Per Hao's post http://openmx.psyc.virginia.edu/thread/1061 there is definitely odd behavior with omxMnor() with singular and non-positive definite covariance matrices. I seem to remember that Genz's integration routines were extended to handle positive semi-definite matrices (one or more eigenvalues of zero) by reducing the dimensionality of the problem. However, the answer is clearly wrong in this case:
> omxMnor(array(1,dim=c(2,2)),cbind(0,0),cbind(-Inf,-Inf),cbind(0,0))
[,1]
[1,] 0.375
(should be .5)
The behavior for negative definite matrices is less clear - we should probably throw an error, or at least flag to the optimizer that we are in infeasible region.
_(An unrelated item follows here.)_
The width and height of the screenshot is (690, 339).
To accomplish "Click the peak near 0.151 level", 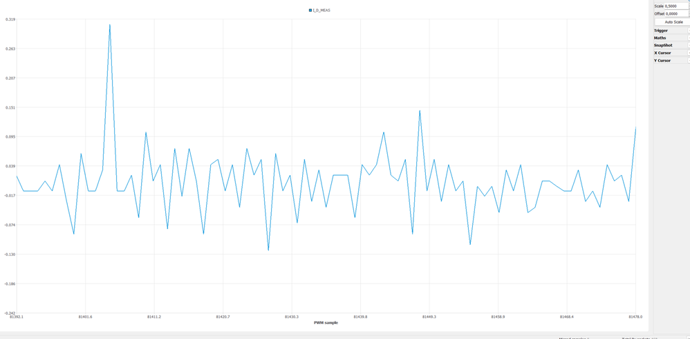I will 420,111.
At present it gives a value which is not correct:
> omxMnor(array(c(1,2,2,1),dim=c(2,2)),cbind(0,0),cbind(-Inf,-Inf),cbind(0,0))
[,1]
[1,] 0.4262082
#1
> #allOrdinalResults <- polychoricMatrix(ordinalData,useDeviations=T)
> #summary(allOrdinalResults$estimatedModel)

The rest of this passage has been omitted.